People looked around. One officer laughed. Another unplugged the fax machine. Someone tried the door. It was locked.

Then the fire alarms started. Loud. Sharp. Unstoppable.

Smoke machines hidden in the air vents sprayed a cold mist that smelled like cinnamon and glue.

That was when panic started.

Dmitry was already standing by the bars of his holding cell when the first officer ran past, eyes wide, yelling something about the server room exploding.

Then a small drone flew by. It hovered briefly in front of Dmitry, clicked twice, then zipped away.

He stared at it.

Leo's voice came again.

"Dmitry, if you are still in that cell, I swear on every line of code I ever wrote, I will haunt you with love poems until your brain melts. Move when I tell you."

Dmitry looked up at the ceiling.

"I hate you," he said calmly.

The door to his cell buzzed. Unlocked.

He pushed it open and stepped out into the corridor.

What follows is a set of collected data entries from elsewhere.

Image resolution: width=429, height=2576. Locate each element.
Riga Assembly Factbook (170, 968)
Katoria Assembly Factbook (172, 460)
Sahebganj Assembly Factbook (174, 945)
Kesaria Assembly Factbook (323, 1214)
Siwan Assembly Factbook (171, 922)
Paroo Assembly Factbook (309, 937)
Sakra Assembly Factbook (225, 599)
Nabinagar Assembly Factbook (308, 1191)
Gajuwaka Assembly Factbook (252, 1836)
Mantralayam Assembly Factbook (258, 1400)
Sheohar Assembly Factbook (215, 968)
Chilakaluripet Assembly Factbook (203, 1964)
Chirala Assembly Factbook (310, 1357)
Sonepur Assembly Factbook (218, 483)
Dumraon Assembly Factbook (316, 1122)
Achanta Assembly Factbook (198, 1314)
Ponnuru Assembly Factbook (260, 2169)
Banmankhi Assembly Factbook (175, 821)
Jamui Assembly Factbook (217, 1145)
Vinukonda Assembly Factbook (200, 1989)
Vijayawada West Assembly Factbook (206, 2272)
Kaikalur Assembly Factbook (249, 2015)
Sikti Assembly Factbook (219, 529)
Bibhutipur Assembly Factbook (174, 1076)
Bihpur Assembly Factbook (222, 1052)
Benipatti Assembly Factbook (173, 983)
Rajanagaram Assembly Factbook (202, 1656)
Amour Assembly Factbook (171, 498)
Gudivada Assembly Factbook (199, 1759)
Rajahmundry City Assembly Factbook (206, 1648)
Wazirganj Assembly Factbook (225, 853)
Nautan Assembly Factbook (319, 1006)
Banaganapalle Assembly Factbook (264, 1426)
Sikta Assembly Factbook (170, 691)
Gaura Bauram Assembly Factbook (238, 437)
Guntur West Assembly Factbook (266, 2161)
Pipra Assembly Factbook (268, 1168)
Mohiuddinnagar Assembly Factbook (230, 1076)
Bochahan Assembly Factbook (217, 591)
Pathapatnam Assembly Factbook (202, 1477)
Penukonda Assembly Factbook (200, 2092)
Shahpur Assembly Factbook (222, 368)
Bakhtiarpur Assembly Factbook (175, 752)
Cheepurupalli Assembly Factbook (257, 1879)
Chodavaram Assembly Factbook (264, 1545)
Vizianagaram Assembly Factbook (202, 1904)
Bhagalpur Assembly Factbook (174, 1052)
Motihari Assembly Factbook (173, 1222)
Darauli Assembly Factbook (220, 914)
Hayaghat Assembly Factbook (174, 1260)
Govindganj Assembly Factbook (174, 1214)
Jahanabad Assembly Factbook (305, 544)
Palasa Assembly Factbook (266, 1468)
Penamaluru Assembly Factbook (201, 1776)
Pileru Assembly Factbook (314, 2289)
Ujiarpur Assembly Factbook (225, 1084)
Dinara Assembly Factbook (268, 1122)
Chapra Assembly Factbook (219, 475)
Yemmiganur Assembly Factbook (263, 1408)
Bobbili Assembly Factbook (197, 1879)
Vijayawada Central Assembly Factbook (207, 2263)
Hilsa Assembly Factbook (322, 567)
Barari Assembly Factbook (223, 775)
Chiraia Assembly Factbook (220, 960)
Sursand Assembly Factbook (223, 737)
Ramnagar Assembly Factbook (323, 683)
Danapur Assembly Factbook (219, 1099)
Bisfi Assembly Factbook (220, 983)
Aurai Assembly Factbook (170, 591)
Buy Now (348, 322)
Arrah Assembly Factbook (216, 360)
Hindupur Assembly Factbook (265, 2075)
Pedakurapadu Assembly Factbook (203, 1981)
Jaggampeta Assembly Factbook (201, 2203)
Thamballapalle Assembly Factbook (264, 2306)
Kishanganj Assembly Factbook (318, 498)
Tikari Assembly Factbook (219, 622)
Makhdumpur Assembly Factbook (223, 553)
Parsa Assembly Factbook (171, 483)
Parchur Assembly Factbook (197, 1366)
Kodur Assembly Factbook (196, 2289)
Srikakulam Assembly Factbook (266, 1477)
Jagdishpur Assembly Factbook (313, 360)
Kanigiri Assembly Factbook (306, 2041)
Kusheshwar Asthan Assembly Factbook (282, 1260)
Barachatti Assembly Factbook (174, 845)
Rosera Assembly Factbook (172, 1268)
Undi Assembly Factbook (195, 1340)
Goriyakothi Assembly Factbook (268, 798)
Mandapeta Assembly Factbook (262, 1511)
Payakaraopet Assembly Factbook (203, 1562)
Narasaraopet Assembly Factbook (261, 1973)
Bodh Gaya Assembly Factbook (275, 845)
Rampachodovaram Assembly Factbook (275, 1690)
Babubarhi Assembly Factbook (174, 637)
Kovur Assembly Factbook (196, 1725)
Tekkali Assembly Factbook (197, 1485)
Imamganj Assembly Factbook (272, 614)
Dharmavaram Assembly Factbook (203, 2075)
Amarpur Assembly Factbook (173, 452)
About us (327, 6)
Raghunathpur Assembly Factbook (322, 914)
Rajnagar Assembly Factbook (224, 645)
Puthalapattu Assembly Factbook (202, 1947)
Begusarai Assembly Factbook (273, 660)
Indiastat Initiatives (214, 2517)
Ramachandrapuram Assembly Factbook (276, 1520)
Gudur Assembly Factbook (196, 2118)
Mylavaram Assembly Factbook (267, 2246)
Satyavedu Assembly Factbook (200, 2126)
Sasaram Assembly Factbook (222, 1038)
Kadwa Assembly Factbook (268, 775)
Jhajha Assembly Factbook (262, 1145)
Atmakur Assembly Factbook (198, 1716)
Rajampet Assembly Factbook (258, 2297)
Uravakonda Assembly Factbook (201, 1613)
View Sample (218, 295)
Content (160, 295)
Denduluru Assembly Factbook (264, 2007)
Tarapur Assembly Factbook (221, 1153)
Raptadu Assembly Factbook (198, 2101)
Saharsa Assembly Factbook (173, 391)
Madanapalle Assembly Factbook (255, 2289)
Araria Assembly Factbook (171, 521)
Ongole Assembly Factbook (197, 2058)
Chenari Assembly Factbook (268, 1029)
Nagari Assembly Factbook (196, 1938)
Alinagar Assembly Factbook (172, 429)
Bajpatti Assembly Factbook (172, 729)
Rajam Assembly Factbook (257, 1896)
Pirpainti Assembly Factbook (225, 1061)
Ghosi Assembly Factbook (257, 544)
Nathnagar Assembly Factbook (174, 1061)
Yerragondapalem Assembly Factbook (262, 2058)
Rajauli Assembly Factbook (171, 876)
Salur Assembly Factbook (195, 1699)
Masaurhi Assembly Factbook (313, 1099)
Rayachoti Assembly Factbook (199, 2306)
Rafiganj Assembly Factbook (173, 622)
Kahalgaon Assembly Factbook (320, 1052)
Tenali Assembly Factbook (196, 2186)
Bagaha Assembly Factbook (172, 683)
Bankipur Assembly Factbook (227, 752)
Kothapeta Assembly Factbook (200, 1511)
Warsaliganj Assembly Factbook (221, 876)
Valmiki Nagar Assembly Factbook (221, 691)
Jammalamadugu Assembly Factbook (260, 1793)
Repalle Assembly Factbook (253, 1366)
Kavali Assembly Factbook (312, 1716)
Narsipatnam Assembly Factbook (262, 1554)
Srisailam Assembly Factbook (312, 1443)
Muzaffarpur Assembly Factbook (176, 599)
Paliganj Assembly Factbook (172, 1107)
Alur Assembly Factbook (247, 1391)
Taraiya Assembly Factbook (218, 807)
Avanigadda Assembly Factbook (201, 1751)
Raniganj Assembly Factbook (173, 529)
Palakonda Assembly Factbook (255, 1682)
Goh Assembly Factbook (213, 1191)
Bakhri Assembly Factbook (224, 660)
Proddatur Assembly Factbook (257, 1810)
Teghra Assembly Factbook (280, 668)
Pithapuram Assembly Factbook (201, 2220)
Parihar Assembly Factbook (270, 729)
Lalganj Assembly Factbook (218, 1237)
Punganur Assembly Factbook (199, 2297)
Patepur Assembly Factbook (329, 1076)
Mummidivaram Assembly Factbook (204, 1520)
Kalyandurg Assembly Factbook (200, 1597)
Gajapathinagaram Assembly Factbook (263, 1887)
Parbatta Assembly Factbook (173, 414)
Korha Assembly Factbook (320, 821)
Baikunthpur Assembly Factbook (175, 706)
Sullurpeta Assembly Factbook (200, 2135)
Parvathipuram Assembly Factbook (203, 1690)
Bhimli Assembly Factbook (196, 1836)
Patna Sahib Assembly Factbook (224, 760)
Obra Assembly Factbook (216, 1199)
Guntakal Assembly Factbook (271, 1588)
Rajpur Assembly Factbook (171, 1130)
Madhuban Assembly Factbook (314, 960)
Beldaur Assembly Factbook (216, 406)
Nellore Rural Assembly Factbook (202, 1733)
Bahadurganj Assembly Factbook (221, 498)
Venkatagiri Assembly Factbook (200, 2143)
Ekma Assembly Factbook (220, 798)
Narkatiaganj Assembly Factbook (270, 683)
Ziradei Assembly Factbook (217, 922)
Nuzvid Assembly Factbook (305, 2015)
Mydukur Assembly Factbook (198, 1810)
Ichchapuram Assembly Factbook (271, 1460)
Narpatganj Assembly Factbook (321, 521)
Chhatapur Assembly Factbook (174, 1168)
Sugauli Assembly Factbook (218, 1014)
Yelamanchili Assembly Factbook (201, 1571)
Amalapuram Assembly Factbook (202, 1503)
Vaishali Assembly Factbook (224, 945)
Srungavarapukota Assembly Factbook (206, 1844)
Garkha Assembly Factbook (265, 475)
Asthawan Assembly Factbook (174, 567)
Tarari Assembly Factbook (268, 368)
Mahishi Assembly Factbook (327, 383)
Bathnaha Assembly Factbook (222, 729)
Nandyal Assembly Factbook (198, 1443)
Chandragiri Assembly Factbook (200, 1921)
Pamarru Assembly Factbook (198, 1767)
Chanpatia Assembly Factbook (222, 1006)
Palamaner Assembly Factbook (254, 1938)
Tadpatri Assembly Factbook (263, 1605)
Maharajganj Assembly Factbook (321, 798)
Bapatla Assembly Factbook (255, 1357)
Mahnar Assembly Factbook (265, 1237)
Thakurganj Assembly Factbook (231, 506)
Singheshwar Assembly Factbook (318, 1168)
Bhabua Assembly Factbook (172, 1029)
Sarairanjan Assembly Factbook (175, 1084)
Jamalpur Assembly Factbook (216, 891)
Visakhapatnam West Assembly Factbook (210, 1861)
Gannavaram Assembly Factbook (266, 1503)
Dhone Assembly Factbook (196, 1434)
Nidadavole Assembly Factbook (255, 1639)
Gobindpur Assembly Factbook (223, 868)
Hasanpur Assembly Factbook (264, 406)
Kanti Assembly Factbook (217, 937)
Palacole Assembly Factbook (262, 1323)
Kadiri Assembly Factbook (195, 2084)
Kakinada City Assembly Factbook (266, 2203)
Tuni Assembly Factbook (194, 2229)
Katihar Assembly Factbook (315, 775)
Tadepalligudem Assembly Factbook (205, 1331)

Smoke filled the air. But not thick enough to choke. Just enough to make vision harder. He walked past two lockers. Then the wall beside him exploded with sparks.

Leo's voice returned.

"Correction. Do not go left. Someone is shooting."

Gunfire began behind him. Automatic. Loud.

A bullet clipped the wall beside Dmitry's ear.

He ran.

Two officers tried to stop him near the stairwell. One slipped on marbles Leo had poured out of a pipe system that no one knew existed. The second tripped over the first and hit the floor hard.

Dmitry kept moving.

Leo's voice stayed calm.

"Your exit is at the west gate. I left a surprise there. Keep your hands visible. Do not look angry. Do not punch anyone unless they are bigger than you. Or unless they are insulting your shoes. In which case, make it personal."

Dmitry reached the gate.

The keypad was glowing.

He typed nothing.

The lock clicked open.

He stepped outside.

And then came the loudest sound yet.

A boom. Real. From inside the compound. Screaming followed.